In 2006, a tumult erupted in Germany over the art of Arno
Breker. Two of his statues remain near the Olympic Stadium in Berlin, where the
World Cup final were held. Critics argued they should have been removed or
covered up to avoid offense. Then a publicly financed exhibit devoted to his
works was held in Schwerin, Germany. Critics contended it was wrong to acknowledge
an artist who created the physical images of Nazi ideology.

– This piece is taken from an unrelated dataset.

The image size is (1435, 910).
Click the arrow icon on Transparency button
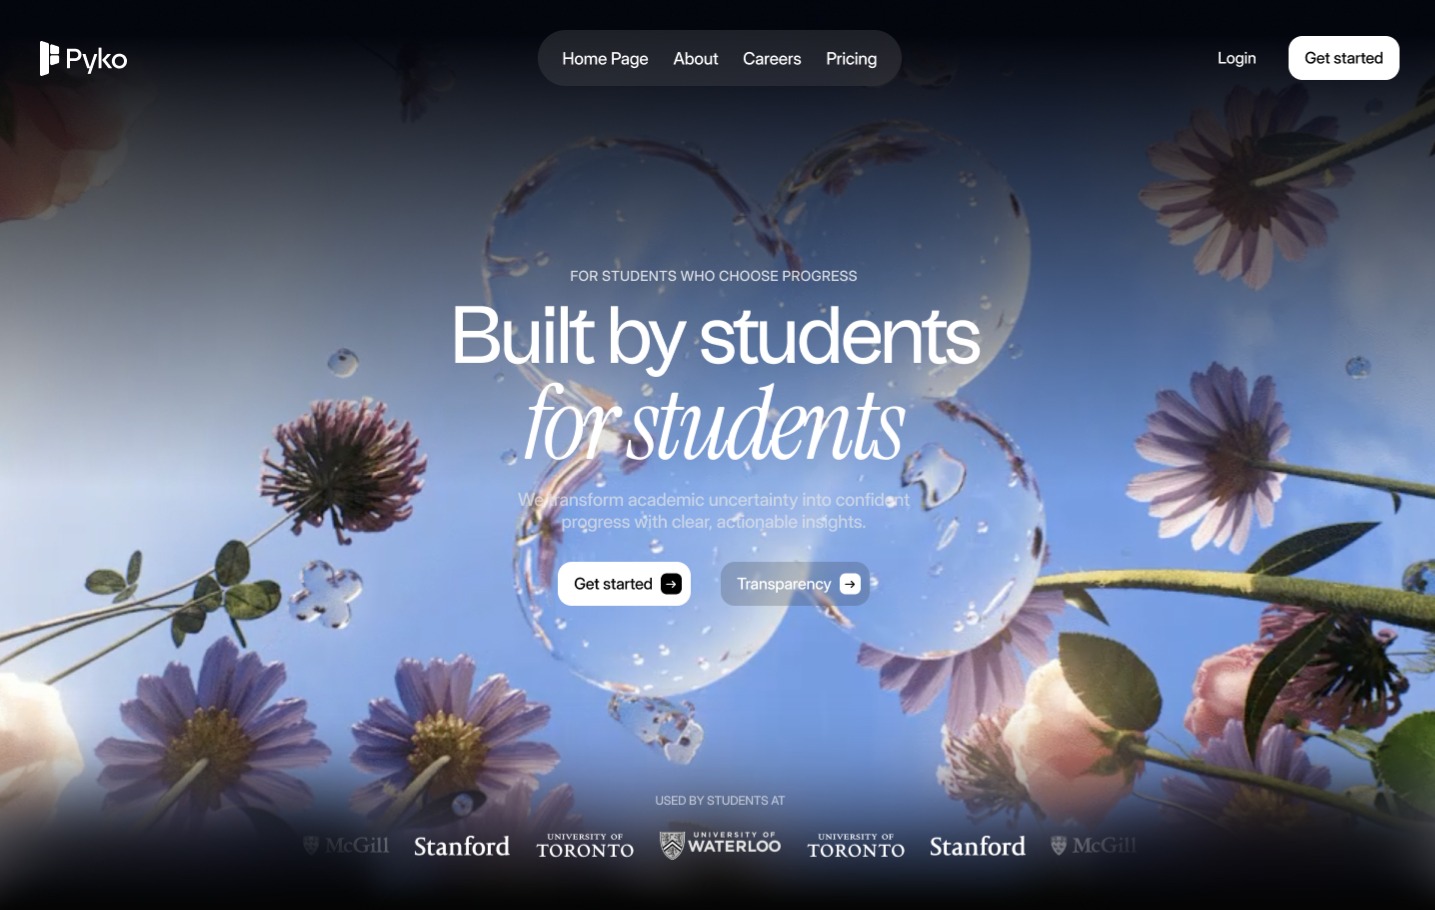point(850,584)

Counter arguments maintained that Germans were ready for a
discussion on how an artist accommodated the Nazi government. Breker’s moral
corruption is what makes him worth studying and could invite dialogue on the question
of how talented artists and thinkers could accept such a government.
Arno
Breker was born
in 1900. He studied architecture, along with stone-carving and anatomy, and concentrated
on sculpture at the Düsseldorf Academy of Arts, beginning in 1920. He visited
Paris in 1924, shortly before finishing his studies, and moved there in 1927. In
1932, he was awarded a Prussian Ministry of Culture prize, allowing him to stay
in Rome for a year.
In
1934, he returned to Germany, where the editor of the Nazi newspaper Völkischer Beobachter actually denounced
some of his work as degenerate art. However, he had Hitler’s support. For
Hitler, Arno Breker’s sculptures showed the perfect muscular Aryan man.
Breker contributed two victorious figures: one male The Decathlete, and
one female, The
Victress, to the Olympic compound.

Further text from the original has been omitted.